Il robot dispone di due canali flessibili, manovrabili a 360°, e di altri due rigidi, uno dedicato alla videocamera e l’altro ad un eventuale terzo strumento chirurgico.
Rispetto ai tradizionali strumenti laparoscopici, grazie ai due canali flessibili, il robot offre una maggiore maneggevolezza e precisione, e consente di operare con un’unica incisione, contro le tre o più necessarie con gli altri sistemi, accorciando in questo modo i tempi di recupero del paziente, al quale viene garantito, inoltre, un migliore risultato estetico.
In questo caso la signora ha ripreso ad alimentarsi due giorni dopo l’intervento ed è stata dimessa dopo quattro. La donna, anche dopo l’asportazione di metà colon, potrà ritornare ad una normale qualità della vita, senza bisogno di alcun supporto esterno.
Un ulteriore passo in avanti nel rafforzamento della chirurgia oncologica del colon, pancreas, fegato, stomaco e surrene, un’area che rappresenta da anni una eccellenza dell’Ospedale Maggiore.

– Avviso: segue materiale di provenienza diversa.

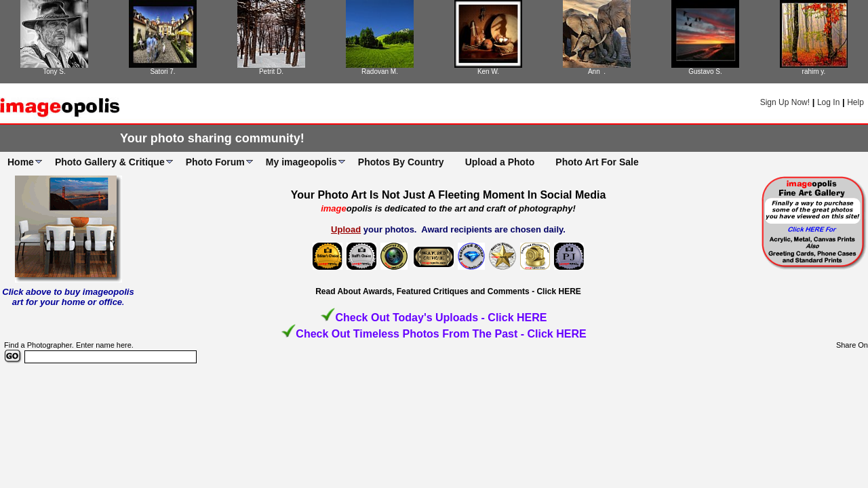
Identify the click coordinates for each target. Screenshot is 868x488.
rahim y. (814, 71)
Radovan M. (380, 71)
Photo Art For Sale (597, 162)
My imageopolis (301, 162)
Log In (828, 102)
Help (855, 102)
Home (20, 162)
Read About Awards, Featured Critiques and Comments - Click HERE (448, 291)
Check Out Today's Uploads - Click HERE (441, 317)
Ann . (597, 71)
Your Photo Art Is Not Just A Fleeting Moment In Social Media (448, 195)
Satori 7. (162, 71)
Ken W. (488, 71)
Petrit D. (271, 71)
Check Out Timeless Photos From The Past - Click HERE (441, 333)
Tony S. (54, 71)
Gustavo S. (705, 71)
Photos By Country (401, 162)
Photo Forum (215, 162)
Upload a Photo (500, 162)
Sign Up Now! (785, 102)
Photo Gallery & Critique (110, 162)
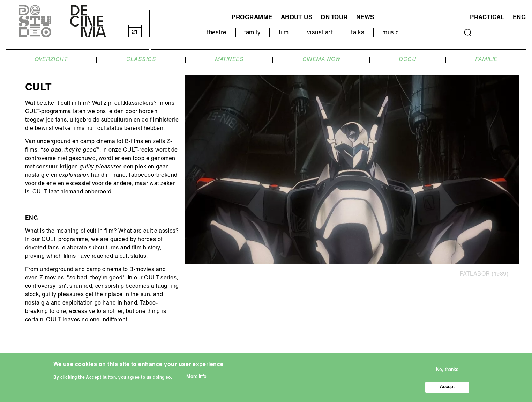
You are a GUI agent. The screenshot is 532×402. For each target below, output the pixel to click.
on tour (334, 18)
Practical (487, 18)
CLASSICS (141, 60)
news (365, 18)
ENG (519, 18)
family (252, 33)
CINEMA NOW (321, 60)
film (284, 33)
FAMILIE (486, 60)
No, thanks (447, 372)
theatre (216, 33)
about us (297, 18)
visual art (320, 33)
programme (252, 18)
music (390, 33)
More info (196, 379)
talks (358, 33)
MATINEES (229, 60)
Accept (447, 389)
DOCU (407, 60)
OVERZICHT (51, 60)
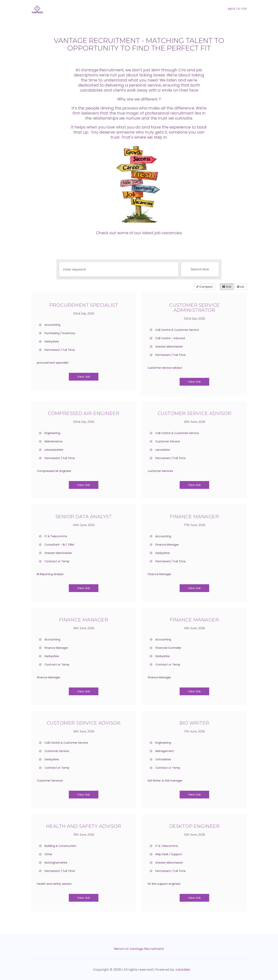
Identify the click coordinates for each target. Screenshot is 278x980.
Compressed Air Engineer (84, 413)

Sono già sei gli interventi eseguiti dall’équipe chirurgica diretta da Elio Jovine (cinque all’Ospedale Maggiore e uno all’Ospedale di Bentivoglio) con la tecnica robotica Spider. Una tecnica che Jovine ha introdotto anche in Francia lo scorso 4 giugno, applicandola per la prima volta ad un intervento di colecistectomia laparoscopica. Dopo l’intervento, inoltre, Jovine ha tenuto una lezione sulla evoluzione della chirurgia robotica agli studenti del Corso Universitario di Chirurgia Laparoscopica avanzata dell’Hôpital Antoine Béclère di Parigi.